DOCUMENTO FUENTE =>
::::::

En realidad, he de confesar, que se trata de mis digresiones. Por eso, advierto que para cualquier curioso lector, podrían ser poco interesantes, intrascendentes, banales y hasta aburridas. Entonces -me pregunto- ¿para qué las escribes? Aún no he hallado respuesta para esta pregunta.
viernes, 5 de diciembre de 2008
Un tiempo para cada cosa, dice el Eclesiastés. También, digo yo entonces, para soñar. Uno ha de concebir, con la primera luz de la mañana, un sueño que perseguirá, después, durante el día. Tiene que ser un hermoso sueño, y no una nadería alcanzable, como es apagar el despertador, por ejemplo, y robarle a la vigilia el duermevela, ese espacio todavía onírico, pero que te permite intervenir, establecer pautas de entresueño y vida real, sin que llegue lo que ocurre a ser ni lo uno ni lo otro. Un buen sueño, imposible, desde luego, es el de que nos toque la lotería de Navidad. No tienes más que comprarte un décimo, o, si prefieres, varios, atento a lo que cuestan, no vaya a ser peor el remedio que la enfermedad. Ya has abierto el camino y puedes emprender con la lechera la fábula de lo que harías y dejarías de hacer si la lotería en realidad te tocase, que es como ya hubiera ocurrido y en seguida se advierte si eres un puñetero egoísta o si tendrías preparado en su caso un reparto que te dejaría de nuevo casi en la pobreza. Puedes pensar también que te tocó, pero que ya has repartido y estás como antes, a las dos velas de casi siempre. ¿Lo ves? De todos modos, ha sido bonito soñar. Incluso hubo un momento en que te sentiste rico como Creso o tentado, como Harpagón o Shylok, de quedarte con todo. Otro sueño …, pero bueno, otro sueño mejor para otro día, que ahora va a llegar el invierno y hasta santa Lucía, dicen que cada noche gana espacio la oscuridad, preñada de miedos, a la luz. Es tiempo de contar consejas. María, la vieja inolvidable cocinera de mi niñez primera –luego ya no hubo cocineras ni consejas-, nos aterraba con sus narraciones de ánimas y aparecidos, monstruos y peligros. María, viejecita y menuda, con un moño redondo y los ojos pequeñitos, oscuros y brillantes, hubiera podido ser, si otros hubieran sido sus tiempos, tan famosa como los hermanos Grima o como Perrault. Hacía unas croquetas inolvidables y una empanadas que todavía provocan jugos a un montos de lustros de distancia de sus hábiles manos hacendosas, siempre peleándose con las arandelas de la cocina, su hierro, el carbón, las piñas, aquellos inmensos peroles de cobre de hacer dulce, el quemado del arroz con lecho y la fabada a dulces, que le clavabas un tenedor y se quedaba allí enhiesto, en las deliciosas espesuras de la grasa impregnada de un compango ilustre.

::::::

QUÉ SE PIDE =>
Responda a partir del documento fuente:
1. ¿Qué fecha figura encima del párrafo principal?
2. ¿A qué libro se atribuye la frase «Un tiempo para cada cosa»?
3. ¿Qué oficio desempeñaba María?

::::::

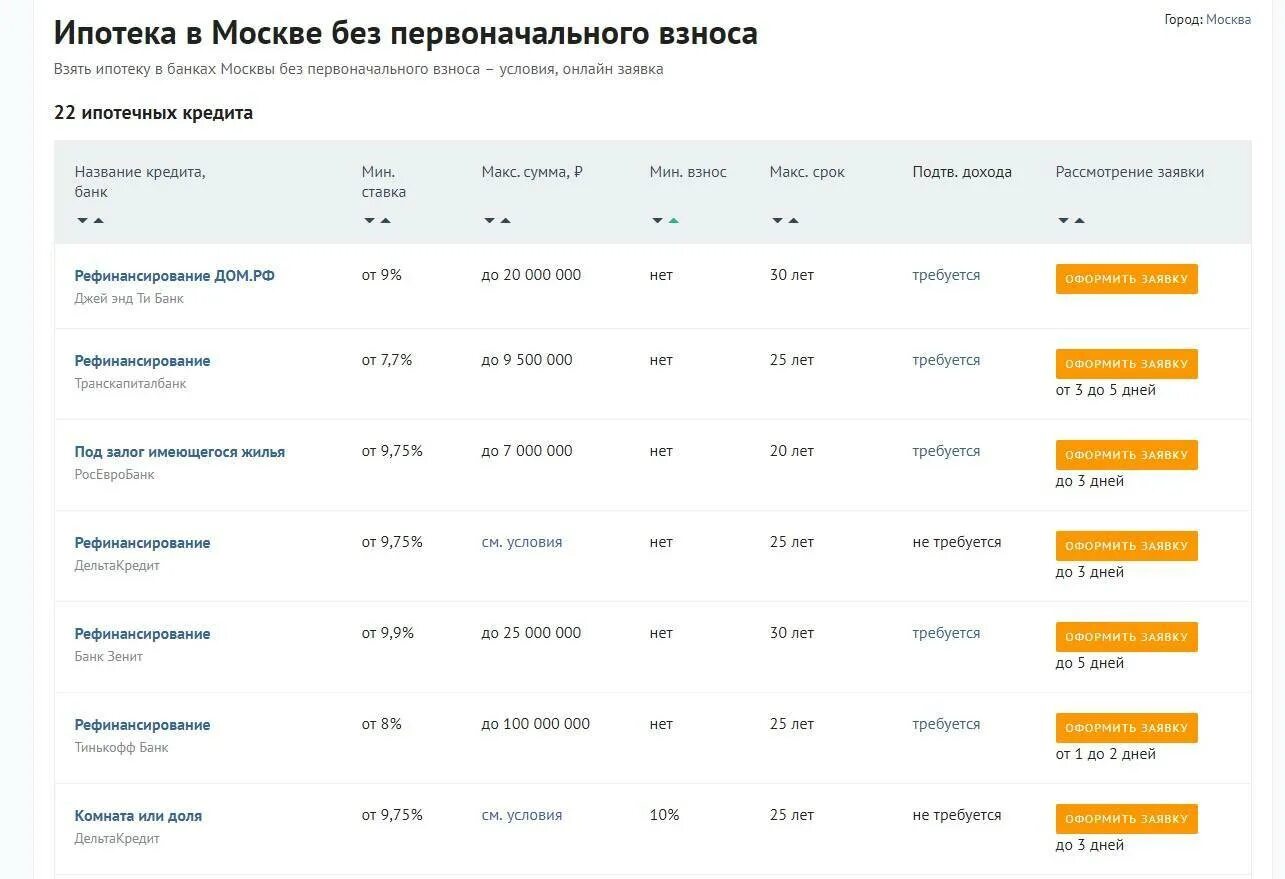Sort Рассмотрение заявки column ascending
Screen dimensions: 1285x879
point(1079,220)
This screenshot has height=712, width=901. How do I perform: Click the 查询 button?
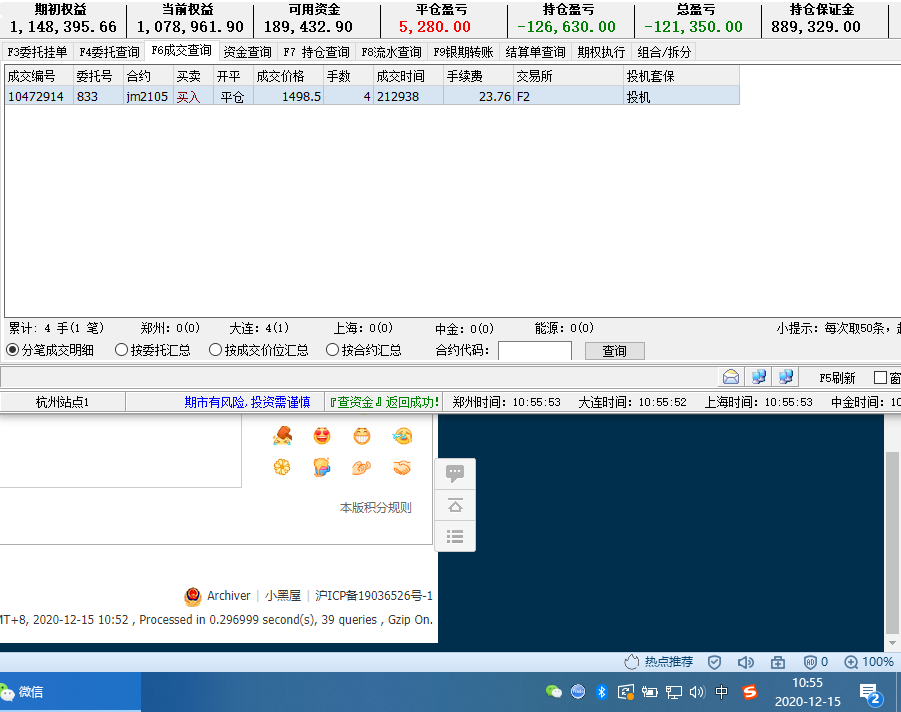tap(614, 351)
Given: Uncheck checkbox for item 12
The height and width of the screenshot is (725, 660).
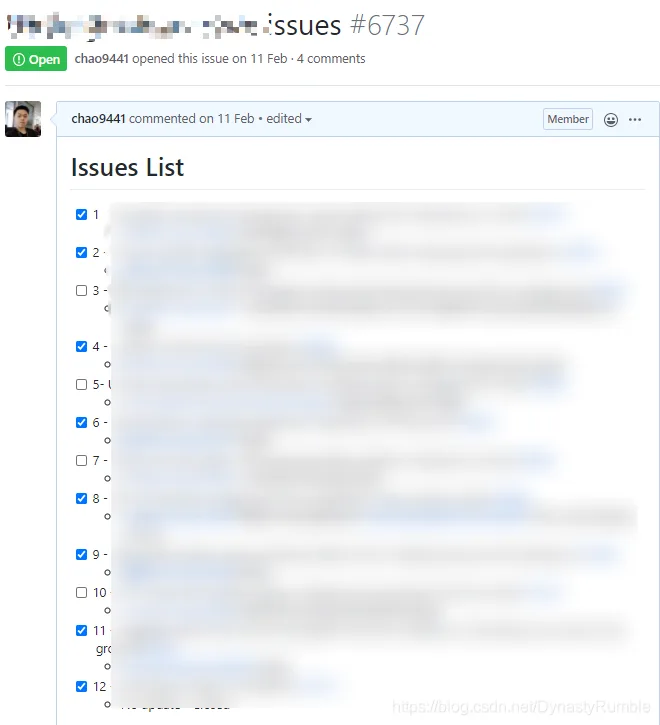Looking at the screenshot, I should pos(81,687).
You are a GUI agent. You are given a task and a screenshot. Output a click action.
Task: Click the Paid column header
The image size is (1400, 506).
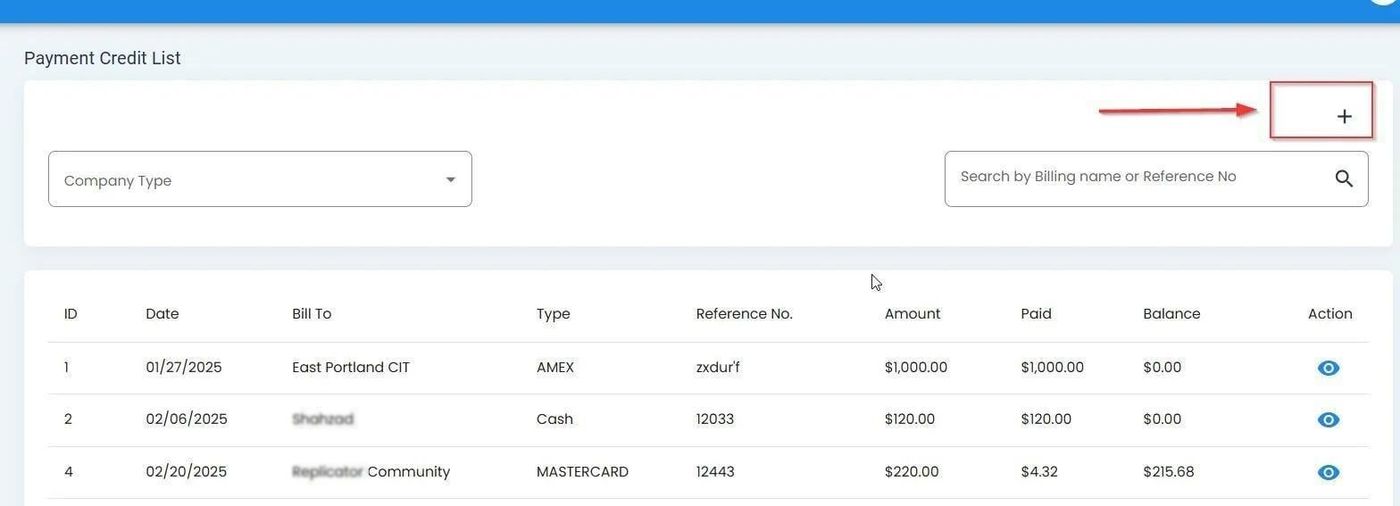point(1036,314)
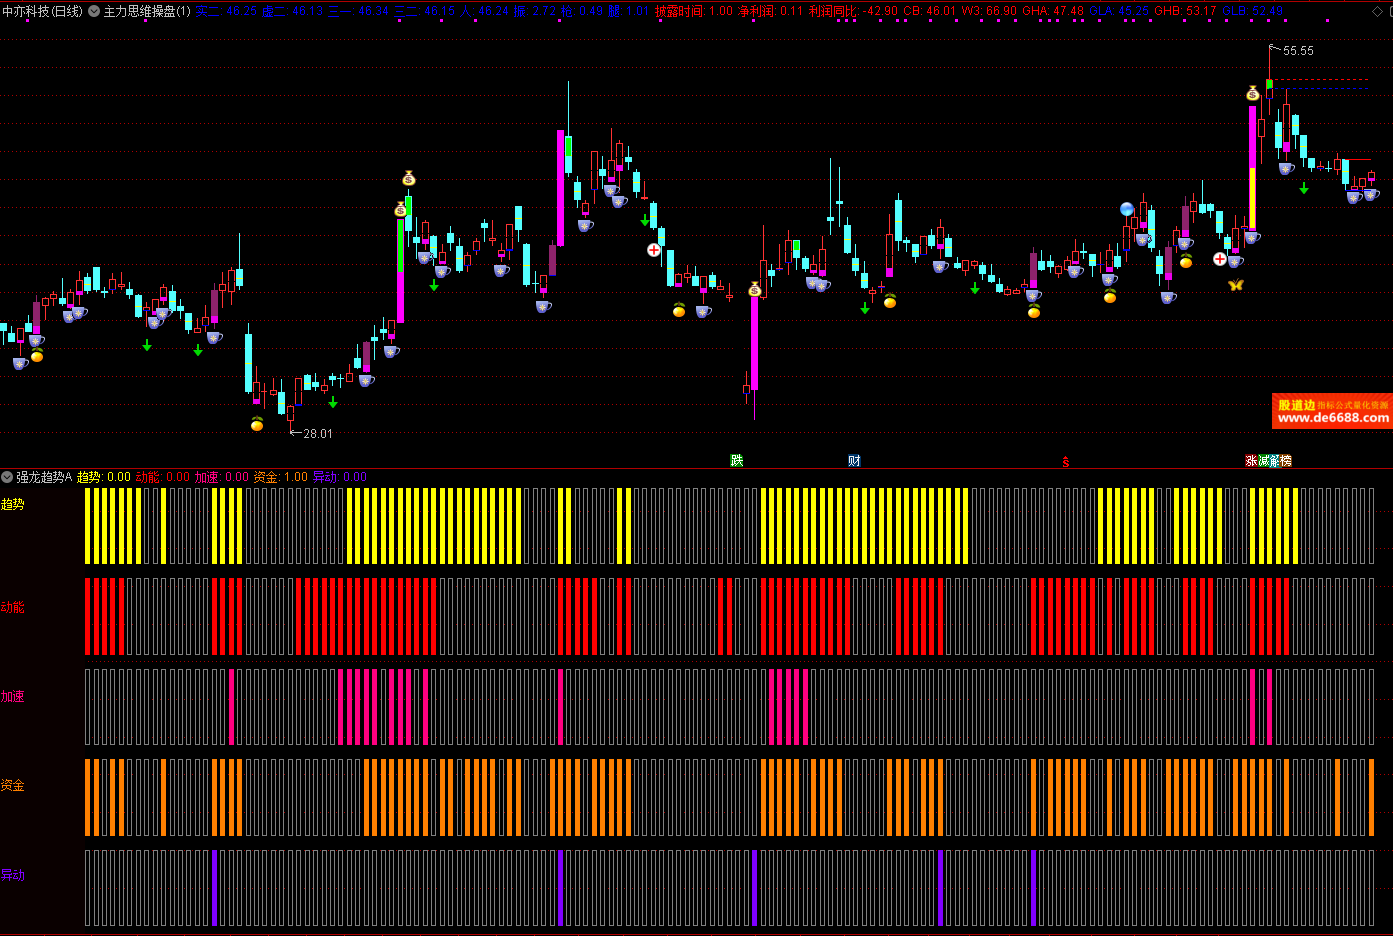Expand the 主力思维操盘 indicator dropdown arrow
The image size is (1393, 936).
[94, 12]
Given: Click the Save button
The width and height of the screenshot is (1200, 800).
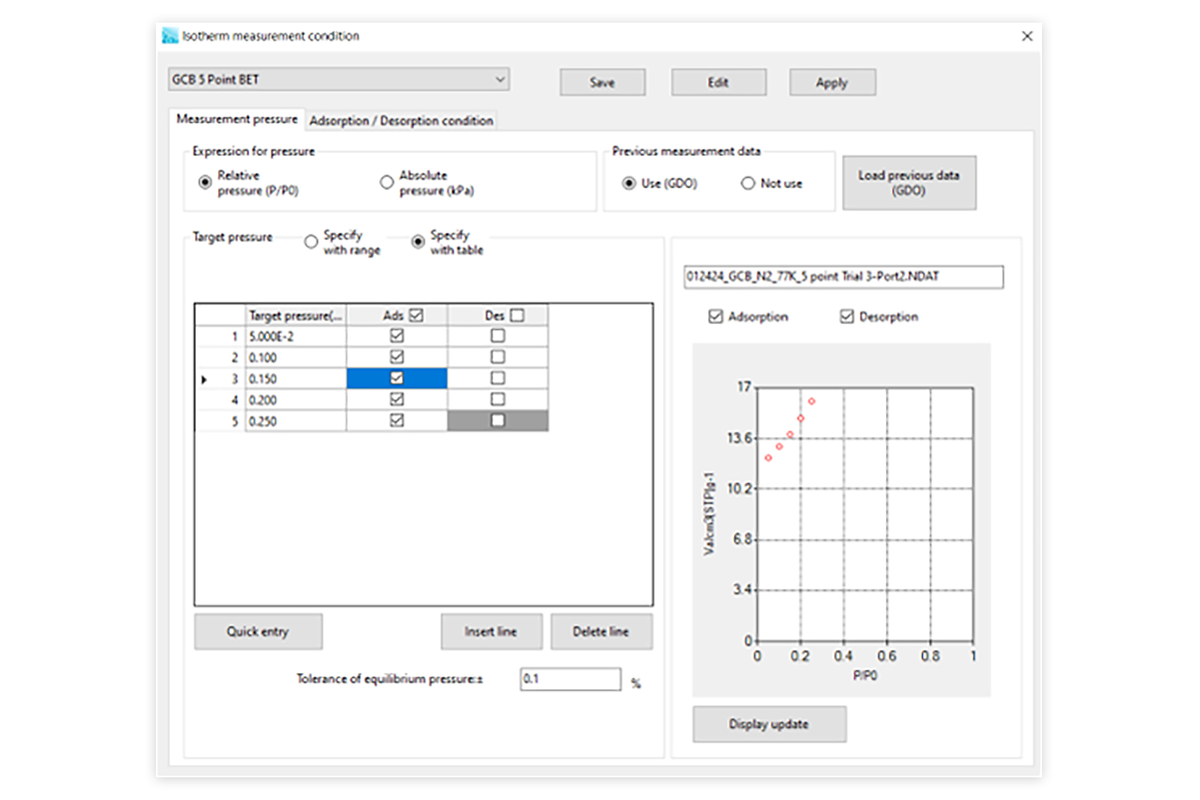Looking at the screenshot, I should click(x=602, y=82).
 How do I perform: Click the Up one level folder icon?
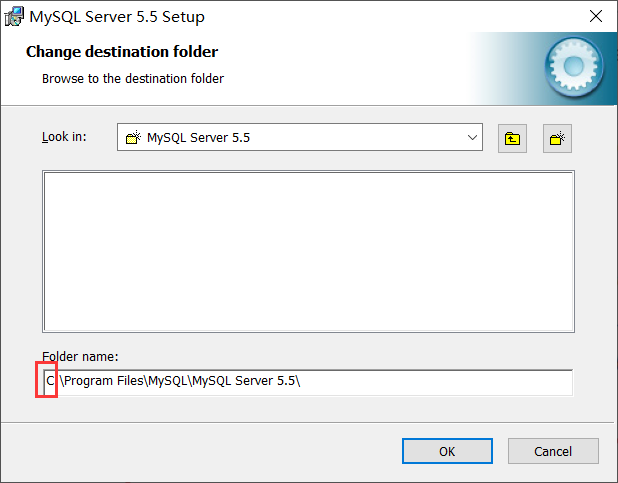click(512, 138)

::::::

SOLUCIÓN =>
1. Viernes, 5 de diciembre de 2008.
2. Al Eclesiastés.
3. Era cocinera.